Les textes européens sont le fruit d’une longue recherche de consensus. C’est ici le cas. Manifestement, certains acteurs ont réussi à mieux faire entendre leurs arguments. Ce qui explique cette différence de traitement entre MIFID et IDD. Si pour les directives, les choses sont claires, rien ne dit que lors du prochain réexamen de ces dispositions, prévu pour 2021, la rémunération ne revienne pas au centre des débats.

La question reste, en partie, ouverte dans la transposition d’IDD. Si les directives imposent des règles a minima, rien n’interdit que les Etats ne décrètent des conditions plus contraignantes. D’ores et déjà, les pays qui ont des dispositions plus contraignantes (pays scandinaves, Grande Bretagne, Pays Bas) ont indiqué qu’ils n’abaisseraient pas leurs obligations. En Allemagne, le débat fait rage. En effet, les organisations de consommateurs et les verts militent pour l’interdiction pure et simple des commissions. Le ministre de la justice vient de leur apporter son soutien en prônant, à titre personnel, la disparition de ce système de rémunération.
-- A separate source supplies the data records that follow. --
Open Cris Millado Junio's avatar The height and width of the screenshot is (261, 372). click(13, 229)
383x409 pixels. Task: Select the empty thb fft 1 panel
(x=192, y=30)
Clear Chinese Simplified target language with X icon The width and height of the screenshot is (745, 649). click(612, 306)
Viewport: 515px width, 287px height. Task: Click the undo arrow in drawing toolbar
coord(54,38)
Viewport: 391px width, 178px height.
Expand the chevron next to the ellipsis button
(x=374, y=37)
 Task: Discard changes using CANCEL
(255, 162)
D’autre part, le fait que l´ancien Président de l´association nationale des consommateurs soit actuellement le Secrétaire d´Etat à la consommation risque d´influencer lourdement ce débat.
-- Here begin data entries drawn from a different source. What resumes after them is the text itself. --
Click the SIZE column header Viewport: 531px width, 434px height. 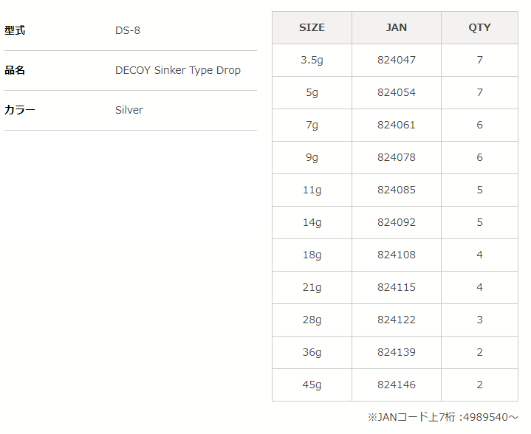click(312, 27)
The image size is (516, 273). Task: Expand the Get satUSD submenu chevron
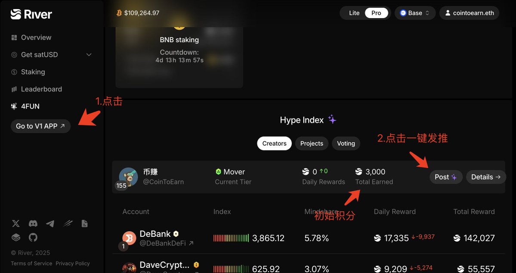[89, 55]
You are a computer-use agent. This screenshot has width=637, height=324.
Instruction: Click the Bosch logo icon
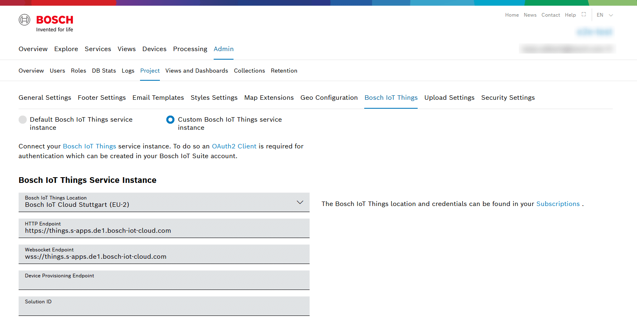pyautogui.click(x=25, y=20)
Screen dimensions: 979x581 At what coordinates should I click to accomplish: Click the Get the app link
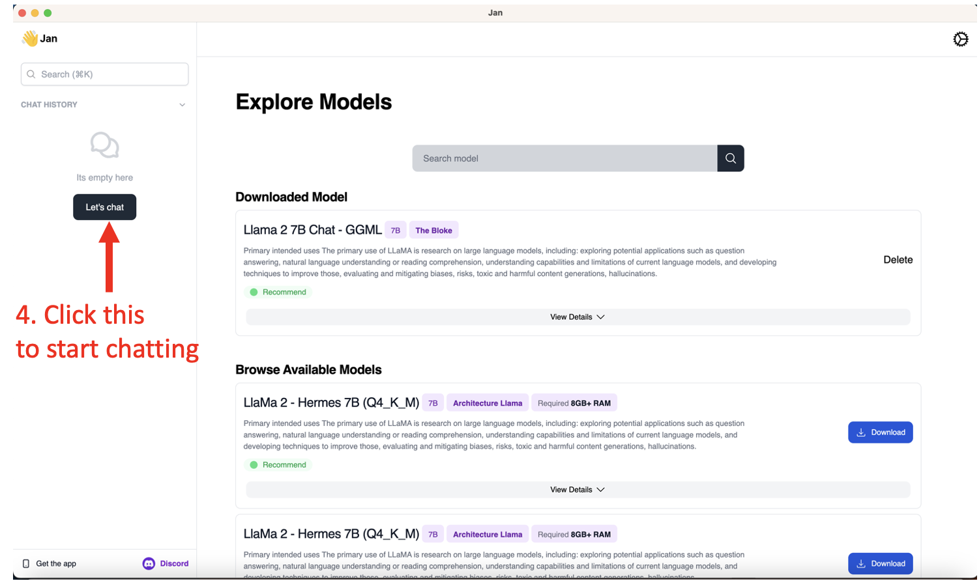click(56, 563)
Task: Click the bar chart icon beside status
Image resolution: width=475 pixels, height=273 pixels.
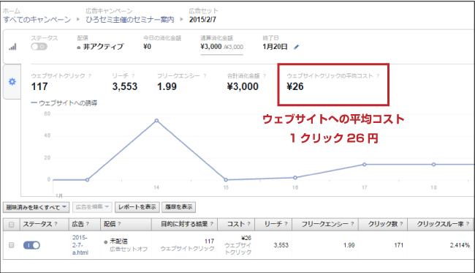Action: pos(12,47)
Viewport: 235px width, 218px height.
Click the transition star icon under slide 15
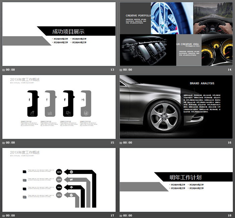(x=4, y=143)

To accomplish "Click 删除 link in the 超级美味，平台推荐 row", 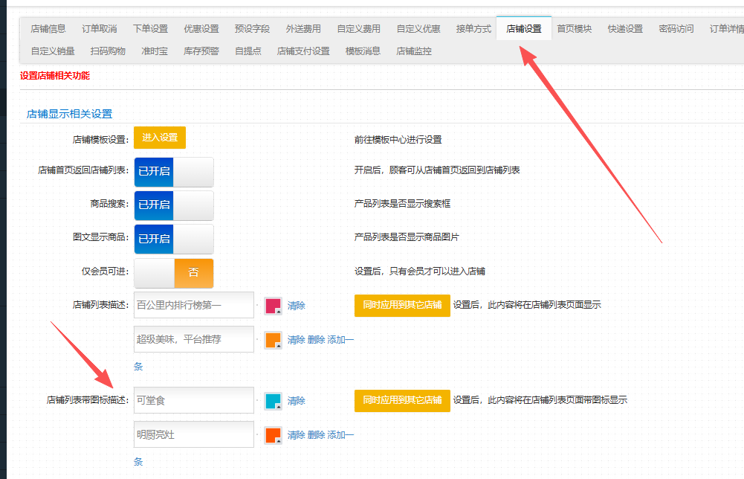I will [316, 340].
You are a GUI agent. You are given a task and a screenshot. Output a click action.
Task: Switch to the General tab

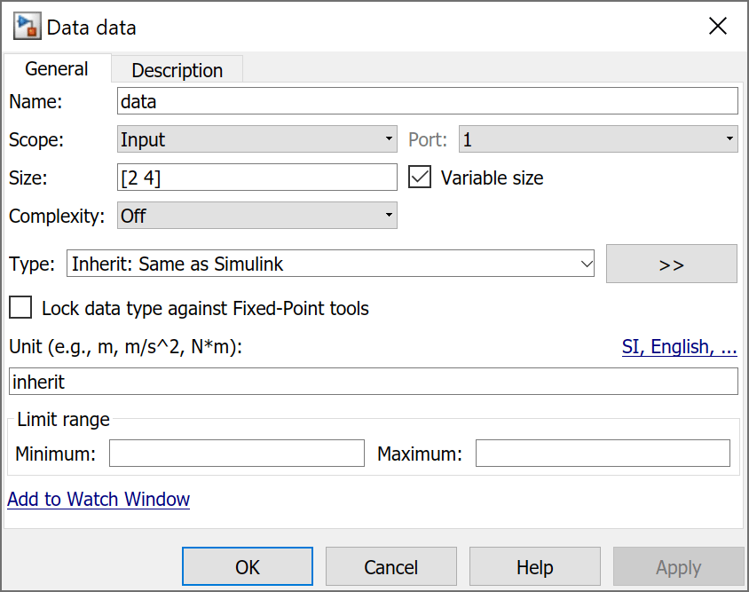[x=57, y=69]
Les adversaires du commissionnement n’ont donc pas désarmé. Or, ce système ne manque pas d’atouts, au moins pour les risques de masse, et son remplacement brutal par des honoraires risque de déstabiliser les marchés sans qu’il soit démontré que cela se traduise par un avantage net pour les clients. Nous avons un recul suffisant pour affirmer qu’une telle mesure bousculerait durablement les équilibres économiques de la distribution d’assurance. Quoi qu’il en soit, ceux qui tiennent à voir perdurer le commissionnement ont intérêt à anticiper et à démontrer, de manière objective sinon scientifique, les bénéfices intrinsèques qu’il offre aux consommateurs et à la stabilité des marchés. Enfin, pour éviter les a priori et les débats quasi idéologiques, il parait utile de cerner la question centrale qui est celle de la neutralité du système face aux intérêts des clients.